**What you have to do:**
After reading the entries below, copy word for word the lines from the first through the line containing "Task: Click the active ALL range button", and stop there.

**Data supplied:**
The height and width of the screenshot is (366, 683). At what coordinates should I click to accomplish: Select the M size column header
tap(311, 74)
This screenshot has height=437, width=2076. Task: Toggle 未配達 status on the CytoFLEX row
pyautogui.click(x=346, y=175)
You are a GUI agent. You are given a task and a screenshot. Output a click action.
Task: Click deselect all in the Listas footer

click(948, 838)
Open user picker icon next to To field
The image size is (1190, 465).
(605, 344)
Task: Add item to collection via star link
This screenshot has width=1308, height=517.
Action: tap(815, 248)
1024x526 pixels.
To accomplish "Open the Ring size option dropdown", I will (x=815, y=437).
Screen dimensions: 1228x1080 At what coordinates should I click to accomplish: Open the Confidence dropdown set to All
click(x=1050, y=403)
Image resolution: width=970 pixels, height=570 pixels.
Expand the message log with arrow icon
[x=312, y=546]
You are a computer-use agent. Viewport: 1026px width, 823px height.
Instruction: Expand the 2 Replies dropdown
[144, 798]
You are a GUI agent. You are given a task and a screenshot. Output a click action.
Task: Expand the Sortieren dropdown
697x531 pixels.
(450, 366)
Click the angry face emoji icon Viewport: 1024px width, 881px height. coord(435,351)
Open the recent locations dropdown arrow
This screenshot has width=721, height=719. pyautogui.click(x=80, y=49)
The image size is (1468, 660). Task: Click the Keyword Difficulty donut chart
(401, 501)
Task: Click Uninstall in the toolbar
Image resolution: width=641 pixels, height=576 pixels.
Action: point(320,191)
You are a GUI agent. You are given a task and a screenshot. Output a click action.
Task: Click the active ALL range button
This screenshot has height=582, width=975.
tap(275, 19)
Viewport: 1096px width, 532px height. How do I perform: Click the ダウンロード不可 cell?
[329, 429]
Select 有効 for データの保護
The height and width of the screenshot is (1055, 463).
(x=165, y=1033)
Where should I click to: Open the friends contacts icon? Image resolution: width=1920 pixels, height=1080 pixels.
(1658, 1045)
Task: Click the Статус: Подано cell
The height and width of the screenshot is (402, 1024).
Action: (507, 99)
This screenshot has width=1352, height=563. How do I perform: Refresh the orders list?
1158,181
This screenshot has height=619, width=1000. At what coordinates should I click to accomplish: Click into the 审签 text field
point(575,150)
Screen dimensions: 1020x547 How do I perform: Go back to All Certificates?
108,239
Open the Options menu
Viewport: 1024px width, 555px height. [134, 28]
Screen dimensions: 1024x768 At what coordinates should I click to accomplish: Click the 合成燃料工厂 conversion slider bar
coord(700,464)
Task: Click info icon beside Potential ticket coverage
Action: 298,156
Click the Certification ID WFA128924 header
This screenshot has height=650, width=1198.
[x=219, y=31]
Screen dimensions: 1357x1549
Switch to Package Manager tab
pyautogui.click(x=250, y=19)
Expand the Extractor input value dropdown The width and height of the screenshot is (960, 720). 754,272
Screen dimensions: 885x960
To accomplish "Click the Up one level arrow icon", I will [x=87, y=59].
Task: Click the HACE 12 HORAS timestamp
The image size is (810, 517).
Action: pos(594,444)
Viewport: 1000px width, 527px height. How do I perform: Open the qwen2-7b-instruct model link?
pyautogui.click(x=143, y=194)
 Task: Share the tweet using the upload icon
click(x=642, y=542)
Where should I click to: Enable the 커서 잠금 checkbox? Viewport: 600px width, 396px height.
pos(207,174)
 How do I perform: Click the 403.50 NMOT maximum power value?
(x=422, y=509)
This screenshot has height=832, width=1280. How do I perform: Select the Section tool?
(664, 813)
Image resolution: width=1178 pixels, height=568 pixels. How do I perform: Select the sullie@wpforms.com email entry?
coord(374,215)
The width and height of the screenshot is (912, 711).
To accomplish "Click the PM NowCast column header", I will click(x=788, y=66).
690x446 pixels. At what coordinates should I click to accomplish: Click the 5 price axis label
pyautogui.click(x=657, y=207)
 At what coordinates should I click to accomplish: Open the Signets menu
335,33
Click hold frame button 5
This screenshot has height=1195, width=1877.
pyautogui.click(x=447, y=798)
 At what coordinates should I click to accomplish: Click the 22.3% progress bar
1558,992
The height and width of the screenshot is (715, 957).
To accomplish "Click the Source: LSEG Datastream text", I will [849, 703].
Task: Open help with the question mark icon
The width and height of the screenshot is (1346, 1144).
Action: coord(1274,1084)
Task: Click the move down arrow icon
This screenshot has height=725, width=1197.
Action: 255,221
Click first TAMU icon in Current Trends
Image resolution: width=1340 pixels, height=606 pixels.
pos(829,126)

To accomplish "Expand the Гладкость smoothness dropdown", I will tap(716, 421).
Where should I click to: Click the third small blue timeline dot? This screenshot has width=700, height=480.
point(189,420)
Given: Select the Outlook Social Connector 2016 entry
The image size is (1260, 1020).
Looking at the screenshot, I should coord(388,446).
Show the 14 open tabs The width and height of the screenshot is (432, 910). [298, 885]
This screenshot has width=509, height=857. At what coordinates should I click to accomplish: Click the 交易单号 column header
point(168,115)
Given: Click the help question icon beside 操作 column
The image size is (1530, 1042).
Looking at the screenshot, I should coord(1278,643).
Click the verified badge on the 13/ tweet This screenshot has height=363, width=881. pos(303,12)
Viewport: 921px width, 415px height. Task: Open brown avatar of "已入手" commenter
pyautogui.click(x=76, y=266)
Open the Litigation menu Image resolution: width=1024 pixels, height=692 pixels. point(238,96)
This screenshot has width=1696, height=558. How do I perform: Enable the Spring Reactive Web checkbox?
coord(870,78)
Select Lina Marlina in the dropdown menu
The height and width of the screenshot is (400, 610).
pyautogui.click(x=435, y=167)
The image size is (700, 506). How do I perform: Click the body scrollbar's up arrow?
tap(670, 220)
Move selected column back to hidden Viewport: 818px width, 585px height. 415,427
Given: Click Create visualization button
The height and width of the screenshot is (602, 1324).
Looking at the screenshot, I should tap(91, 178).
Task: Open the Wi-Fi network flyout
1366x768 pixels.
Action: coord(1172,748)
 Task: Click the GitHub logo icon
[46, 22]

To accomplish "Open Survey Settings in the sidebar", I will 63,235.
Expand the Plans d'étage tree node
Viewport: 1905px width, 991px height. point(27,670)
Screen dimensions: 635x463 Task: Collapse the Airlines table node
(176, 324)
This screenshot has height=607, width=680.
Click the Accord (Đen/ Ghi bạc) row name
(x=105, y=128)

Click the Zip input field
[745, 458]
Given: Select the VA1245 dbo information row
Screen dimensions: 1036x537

**Problem solution:**
The height and width of the screenshot is (366, 683). At what coordinates should I click to accomplish: Select the M size column header
tap(311, 74)
This screenshot has height=437, width=2076. Task: Toggle 未配達 status on the CytoFLEX row
pyautogui.click(x=346, y=175)
You are a GUI agent. You are given a task and a screenshot. Output a click action.
Task: Click deselect all in the Listas footer

click(948, 838)
Open user picker icon next to To field
The image size is (1190, 465).
(605, 344)
Task: Add item to collection via star link
This screenshot has width=1308, height=517.
Action: tap(815, 248)
1024x526 pixels.
To accomplish "Open the Ring size option dropdown", I will (x=815, y=437).
Screen dimensions: 1228x1080 At what coordinates should I click to accomplish: Open the Confidence dropdown set to All
click(x=1050, y=403)
Image resolution: width=970 pixels, height=570 pixels.
Expand the message log with arrow icon
[x=312, y=546]
You are a computer-use agent. Viewport: 1026px width, 823px height.
Instruction: Expand the 2 Replies dropdown
[144, 798]
You are a GUI agent. You are given a task and a screenshot. Output a click action.
Task: Expand the Sortieren dropdown
697x531 pixels.
(450, 366)
Click the angry face emoji icon Viewport: 1024px width, 881px height. coord(435,351)
Open the recent locations dropdown arrow
This screenshot has width=721, height=719. pyautogui.click(x=80, y=49)
The image size is (1468, 660). Task: Click the Keyword Difficulty donut chart
(401, 501)
Task: Click Uninstall in the toolbar
Image resolution: width=641 pixels, height=576 pixels.
Action: point(320,191)
You are a GUI agent. You are given a task and a screenshot. Output a click action.
Task: Click the active ALL range button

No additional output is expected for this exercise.